Valdez, Puyol, Piqué, Busquets, Xavi, Iniesta y Messi nacieron como futbolistas en su centro de formación deportiva. Todo un tesoro, una fortuna, porque no solamente son jugadores de un exuberante nivel mundial, sino auténticas joyas de la corona si el equipo catalán deseara venderlas.
Más allá del espectacular triunfo deportivo, también hay una victoria total de los dirigentes que piensan en futuro y entienden que la formación de jugadores es un negocio rentable y el único camino para evitar que los equipos se desintegren económicamente con la compra de futbolistas. Una lección interesante que la dirigencia colombiana debe evaluar, aunque algunos equipos ya lo hacen y tienen el objetivo claro, es mejor producir que estar comprando afuera. Envigado, Chicó, Júnior y La Equidad vienen apostando a sus jugadores hechos en casa y están empezando a ver resultados con los Teo Gutiérrez, Dorlan Pavón, Juan Mahecha y Stalin Motta, para citar algunos, que vienen pidiendo pista y son productos de la cantera.
Esa es una de las grandes diferencias institucionales del momento en España. Mientras el Real Madrid abandonó el trabajo en la base y dejó de creer en las inferiores, el Barça les apuesta todo a sus jugadores hechos en La Masía, con una filosofía de juego, con un entendimiento de la cultura a la estética y a las ideas de un club. Y pensar que el elenco merengue tuvo en la famosa e inolvidable ‘Quinta del Buitre’ de la que formaban parte Butragueño, Michel, Sanchis, Pardeza y Martín Vásquez, uno de los mejores equipos de la historia. Hoy son pocos los elementos de su cantera, salvo Casillas, Guti y Raúl.
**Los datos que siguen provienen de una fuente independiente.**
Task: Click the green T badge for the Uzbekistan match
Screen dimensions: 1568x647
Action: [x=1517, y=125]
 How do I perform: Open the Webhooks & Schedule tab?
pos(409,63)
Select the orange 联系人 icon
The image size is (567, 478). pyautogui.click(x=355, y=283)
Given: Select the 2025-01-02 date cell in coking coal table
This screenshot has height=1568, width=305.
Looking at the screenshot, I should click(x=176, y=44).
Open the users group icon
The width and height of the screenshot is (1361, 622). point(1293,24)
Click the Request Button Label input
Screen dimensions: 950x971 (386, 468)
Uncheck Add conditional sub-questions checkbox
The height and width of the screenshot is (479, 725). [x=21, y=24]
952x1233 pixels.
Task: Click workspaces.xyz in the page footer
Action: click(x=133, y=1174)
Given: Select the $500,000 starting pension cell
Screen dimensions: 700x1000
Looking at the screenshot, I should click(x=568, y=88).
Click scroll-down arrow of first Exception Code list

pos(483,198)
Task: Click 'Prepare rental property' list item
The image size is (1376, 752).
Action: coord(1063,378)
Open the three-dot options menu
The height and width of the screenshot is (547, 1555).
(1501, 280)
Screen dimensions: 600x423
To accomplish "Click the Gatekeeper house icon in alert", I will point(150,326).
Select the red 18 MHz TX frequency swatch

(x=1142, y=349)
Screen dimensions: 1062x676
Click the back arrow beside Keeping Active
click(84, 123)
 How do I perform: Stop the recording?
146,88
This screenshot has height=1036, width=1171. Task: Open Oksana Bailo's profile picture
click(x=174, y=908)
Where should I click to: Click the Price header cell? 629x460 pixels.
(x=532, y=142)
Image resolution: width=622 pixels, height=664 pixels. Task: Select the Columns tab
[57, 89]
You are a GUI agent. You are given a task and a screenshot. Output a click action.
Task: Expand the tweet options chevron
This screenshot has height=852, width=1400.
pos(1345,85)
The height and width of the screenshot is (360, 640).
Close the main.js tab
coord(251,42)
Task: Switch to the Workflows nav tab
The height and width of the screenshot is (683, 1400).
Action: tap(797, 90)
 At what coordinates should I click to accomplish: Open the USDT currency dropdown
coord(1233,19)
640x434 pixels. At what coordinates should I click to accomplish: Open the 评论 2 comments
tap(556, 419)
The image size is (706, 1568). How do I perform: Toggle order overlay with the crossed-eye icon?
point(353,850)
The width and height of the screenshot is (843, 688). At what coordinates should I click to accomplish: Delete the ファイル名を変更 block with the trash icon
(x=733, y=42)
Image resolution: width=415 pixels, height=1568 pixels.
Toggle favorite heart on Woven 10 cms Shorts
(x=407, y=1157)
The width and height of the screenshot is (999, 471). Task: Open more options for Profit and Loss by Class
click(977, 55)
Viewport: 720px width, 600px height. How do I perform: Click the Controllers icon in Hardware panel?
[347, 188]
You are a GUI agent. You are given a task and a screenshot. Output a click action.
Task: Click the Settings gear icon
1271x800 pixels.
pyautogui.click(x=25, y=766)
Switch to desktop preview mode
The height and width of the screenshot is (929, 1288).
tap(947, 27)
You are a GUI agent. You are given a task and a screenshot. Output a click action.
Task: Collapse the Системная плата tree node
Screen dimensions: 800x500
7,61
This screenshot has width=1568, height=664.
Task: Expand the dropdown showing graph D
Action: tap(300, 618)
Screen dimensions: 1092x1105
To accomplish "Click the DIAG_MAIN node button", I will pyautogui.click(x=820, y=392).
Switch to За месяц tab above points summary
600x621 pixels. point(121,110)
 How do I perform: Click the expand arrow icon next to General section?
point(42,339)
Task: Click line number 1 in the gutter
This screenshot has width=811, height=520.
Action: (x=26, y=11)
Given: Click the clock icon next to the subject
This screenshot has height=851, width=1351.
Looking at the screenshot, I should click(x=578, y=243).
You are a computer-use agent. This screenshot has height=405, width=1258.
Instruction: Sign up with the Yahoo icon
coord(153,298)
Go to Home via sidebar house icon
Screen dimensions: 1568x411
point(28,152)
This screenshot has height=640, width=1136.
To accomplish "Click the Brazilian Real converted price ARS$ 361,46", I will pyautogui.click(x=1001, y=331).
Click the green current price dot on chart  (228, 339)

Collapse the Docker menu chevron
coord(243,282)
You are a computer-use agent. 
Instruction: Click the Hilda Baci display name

El dirigente colombiano es inmediatista y piensa muy poco en el futuro. Quiere títulos ya, invierte poco en futuro, sigue convencido de que el trabajo de formación lo deben realizar otros clubes, porque para ellos no hay tiempo de maduración. Claro, algunos no quieren creer en los trabajos con las inferiores, pues allí no hay ‘cometa’ ni posibilidad de ganar dinero a costa de los equipos, algo tan frecuente en nuestra clase directiva.
Sumen cuánto costaron y cuánto dinero se perdió con los troncos, tronquitos y troncazos que han traído los equipos bogotanos durante los últimos años y entenderán por qué están donde están, captarán porque la inmediatez del resultado les ha hecho perder el norte y sabrán a ciencia cierta por qué algunos son felices comprando y comprando.
Si el mejor equipo del mundo, ese lujo de club que se llama Barcelona, lo hace, por qué no tratar de imitarlo en algo. Es hora de apostarles a las inferiores.